I join other noble Lords in congratulating the right reverend Prelate the Bishop of Blackburn. His comments on equality and human rights were pitched very nicely. I am delighted to welcome him to the House and have no doubt that it will benefit from his knowledge and experience.

This is the first piece of legislation that I will be guiding through this House and I look forward to working with noble Lords to deliver a Bill that provides some of the certainty that businesses so desperately need in these unprecedented times.

I am of course following in the footsteps of my noble friend Lady Fairhead, who was in this very same situation in the 2017-19 Session. She undertook that role with calmness, courtesy and expertise. I have heard various references to the constructive way in which she dealt with Peers, and I will try to follow in her footsteps in that regard.

> **Required tasks**
A) Answer these questions about the House of Lords speech:
(i) Whom does the speaker congratulate at the start?
(ii) In which Session was Lady Fairhead in the same situation as the speaker?
(iii) With what three qualities did Lady Fairhead undertake that role?
B) Write the next part of the House of Lords speech, continuing after its last sentence.

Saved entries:

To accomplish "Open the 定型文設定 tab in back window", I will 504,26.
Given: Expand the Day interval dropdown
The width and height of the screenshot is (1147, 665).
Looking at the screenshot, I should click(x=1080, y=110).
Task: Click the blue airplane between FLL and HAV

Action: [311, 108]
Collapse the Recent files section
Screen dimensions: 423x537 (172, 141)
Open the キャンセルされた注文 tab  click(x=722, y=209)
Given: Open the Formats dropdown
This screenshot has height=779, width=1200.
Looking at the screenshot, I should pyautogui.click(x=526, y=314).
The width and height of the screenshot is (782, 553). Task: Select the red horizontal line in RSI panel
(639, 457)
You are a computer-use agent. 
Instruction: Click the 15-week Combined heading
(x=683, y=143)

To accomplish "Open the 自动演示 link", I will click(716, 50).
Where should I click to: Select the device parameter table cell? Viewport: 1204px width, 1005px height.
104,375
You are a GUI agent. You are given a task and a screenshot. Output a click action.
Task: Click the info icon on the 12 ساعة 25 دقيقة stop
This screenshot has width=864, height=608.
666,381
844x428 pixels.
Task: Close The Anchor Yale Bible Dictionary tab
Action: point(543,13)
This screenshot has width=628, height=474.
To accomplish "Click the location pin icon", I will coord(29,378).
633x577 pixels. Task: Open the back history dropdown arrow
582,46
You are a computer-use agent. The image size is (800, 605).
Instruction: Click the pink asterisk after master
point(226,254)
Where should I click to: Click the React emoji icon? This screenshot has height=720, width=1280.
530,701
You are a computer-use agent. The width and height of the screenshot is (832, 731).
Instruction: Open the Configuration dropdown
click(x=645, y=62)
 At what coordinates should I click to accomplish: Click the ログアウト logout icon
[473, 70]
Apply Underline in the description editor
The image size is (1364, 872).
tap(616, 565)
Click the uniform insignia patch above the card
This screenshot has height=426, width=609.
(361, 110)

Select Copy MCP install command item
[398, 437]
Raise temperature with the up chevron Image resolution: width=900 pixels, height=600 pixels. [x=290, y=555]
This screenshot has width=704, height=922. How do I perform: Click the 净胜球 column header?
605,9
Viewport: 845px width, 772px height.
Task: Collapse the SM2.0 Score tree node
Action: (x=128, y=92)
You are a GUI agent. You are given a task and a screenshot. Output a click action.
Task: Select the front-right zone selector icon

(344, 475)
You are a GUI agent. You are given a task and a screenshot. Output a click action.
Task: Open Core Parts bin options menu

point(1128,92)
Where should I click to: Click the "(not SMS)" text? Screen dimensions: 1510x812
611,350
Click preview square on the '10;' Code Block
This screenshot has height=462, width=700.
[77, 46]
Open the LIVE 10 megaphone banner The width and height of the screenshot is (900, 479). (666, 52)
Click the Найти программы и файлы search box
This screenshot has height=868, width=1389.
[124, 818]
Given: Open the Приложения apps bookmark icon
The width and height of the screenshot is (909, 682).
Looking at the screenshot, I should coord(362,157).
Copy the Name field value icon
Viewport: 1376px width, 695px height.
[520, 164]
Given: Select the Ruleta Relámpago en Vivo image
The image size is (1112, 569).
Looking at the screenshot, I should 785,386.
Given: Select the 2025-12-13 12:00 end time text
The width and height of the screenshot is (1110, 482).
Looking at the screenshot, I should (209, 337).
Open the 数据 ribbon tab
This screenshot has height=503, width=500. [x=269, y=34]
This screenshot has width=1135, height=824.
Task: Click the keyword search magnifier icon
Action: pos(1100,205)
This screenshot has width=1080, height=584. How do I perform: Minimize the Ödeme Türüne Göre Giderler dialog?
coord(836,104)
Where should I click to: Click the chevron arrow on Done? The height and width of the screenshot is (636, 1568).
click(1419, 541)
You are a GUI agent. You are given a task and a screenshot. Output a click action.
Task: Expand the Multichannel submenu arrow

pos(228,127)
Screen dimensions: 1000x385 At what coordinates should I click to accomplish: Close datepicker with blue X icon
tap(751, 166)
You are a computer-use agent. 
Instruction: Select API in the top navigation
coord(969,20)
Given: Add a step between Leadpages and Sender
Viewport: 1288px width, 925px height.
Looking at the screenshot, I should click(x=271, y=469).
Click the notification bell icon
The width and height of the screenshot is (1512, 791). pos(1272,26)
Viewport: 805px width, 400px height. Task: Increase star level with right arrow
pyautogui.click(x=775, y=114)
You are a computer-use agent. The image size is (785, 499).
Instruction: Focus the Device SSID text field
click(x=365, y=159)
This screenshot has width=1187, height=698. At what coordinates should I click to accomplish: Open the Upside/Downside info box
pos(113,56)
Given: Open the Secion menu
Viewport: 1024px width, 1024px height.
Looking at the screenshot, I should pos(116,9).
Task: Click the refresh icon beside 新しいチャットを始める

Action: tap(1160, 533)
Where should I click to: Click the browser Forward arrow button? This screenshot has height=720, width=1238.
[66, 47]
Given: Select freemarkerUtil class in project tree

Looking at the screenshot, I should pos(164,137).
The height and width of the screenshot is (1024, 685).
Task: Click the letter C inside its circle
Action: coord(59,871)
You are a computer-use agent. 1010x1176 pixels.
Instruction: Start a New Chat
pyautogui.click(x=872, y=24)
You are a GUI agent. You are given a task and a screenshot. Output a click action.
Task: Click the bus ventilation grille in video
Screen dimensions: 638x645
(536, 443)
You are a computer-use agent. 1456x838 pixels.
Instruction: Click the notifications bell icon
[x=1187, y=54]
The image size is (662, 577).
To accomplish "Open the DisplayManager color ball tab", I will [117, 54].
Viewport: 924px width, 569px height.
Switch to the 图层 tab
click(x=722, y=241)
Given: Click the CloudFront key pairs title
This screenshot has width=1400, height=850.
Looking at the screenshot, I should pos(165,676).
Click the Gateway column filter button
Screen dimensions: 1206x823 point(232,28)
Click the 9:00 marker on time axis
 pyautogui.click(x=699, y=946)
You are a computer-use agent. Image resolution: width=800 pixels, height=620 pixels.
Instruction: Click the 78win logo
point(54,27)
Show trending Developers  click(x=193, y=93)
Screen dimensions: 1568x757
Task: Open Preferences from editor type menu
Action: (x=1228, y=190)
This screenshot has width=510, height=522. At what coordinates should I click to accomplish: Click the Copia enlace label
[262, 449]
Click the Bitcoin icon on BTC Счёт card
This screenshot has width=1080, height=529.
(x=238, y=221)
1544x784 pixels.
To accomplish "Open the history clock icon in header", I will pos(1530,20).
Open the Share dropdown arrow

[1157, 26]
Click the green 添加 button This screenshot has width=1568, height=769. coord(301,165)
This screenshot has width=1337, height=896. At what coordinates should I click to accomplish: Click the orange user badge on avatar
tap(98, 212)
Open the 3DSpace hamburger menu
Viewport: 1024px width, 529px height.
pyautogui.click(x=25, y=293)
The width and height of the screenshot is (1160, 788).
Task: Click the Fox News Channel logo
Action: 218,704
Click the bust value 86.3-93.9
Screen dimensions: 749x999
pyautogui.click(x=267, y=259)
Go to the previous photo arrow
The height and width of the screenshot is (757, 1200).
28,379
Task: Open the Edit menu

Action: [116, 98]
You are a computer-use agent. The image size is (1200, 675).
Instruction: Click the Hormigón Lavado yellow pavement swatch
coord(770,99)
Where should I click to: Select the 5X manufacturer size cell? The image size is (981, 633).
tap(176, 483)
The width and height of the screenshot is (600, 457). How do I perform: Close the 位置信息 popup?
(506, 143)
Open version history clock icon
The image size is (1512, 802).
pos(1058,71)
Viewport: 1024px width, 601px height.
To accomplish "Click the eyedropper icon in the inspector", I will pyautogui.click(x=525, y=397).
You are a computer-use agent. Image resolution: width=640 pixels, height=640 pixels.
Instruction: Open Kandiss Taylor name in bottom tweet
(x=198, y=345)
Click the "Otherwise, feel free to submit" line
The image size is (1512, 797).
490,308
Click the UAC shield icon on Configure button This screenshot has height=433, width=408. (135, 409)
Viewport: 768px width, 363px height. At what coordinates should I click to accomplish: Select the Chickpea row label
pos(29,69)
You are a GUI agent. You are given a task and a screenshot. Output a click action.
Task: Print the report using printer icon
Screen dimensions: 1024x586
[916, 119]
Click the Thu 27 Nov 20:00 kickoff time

> **Answers by item**
A)
(i) The right reverend Prelate the Bishop of Blackburn.
(ii) The 2017-19 Session.
(iii) Calmness, courtesy and expertise.

B)
This place has the benefit of being able to hear from many experts, and we have seen that in action today. Being a newcomer, I stand in awe of the knowledge that there is in your Lordships’ House. I am particularly grateful today for the contributions that I heard from my noble friends Lady Neville-Rolfe and Lord Lansley, the noble Baronesses, Lady Henig, Lady Jones of Moulsecoomb and Lady Quin, and the noble Lord, Lord Wigley, among many others. I completely agree with the noble Baroness, Lady Coussins, about the need for language skills, and I endorse her views on that.

As ever, the considerable experience of this House will be invaluable in helping us to put in place an effective independent trade policy now that we have left the EU. I was pleased to hear support for the objectives of the Bill from a number of noble Lords, including my noble friends Lord Astor, Lord Lilley, Lady Hooper, Lord Taylor, Lord Risby, Lady Redfern, Lord Sheikh, Lady Noakes, Lord Trenchard and many others.

This has been a very wide-ranging debate and I will endeavour to respond to as many points as I can. I may not be able to address all of them in the time available, but of course my door is always open and I am happy to follow up individual points and questions from noble Lords.

We intend to join the GPA, as the House has heard, as an independent party on substantially the same terms as we had under EU membership. This approach will support a swift accession at the end of the transition period and preserve UK businesses’ access to procurement opportunities covered by the GPA, which are estimated to be worth £1.3 trillion annually. My noble friend Lord Trenchard spoke convincingly about this.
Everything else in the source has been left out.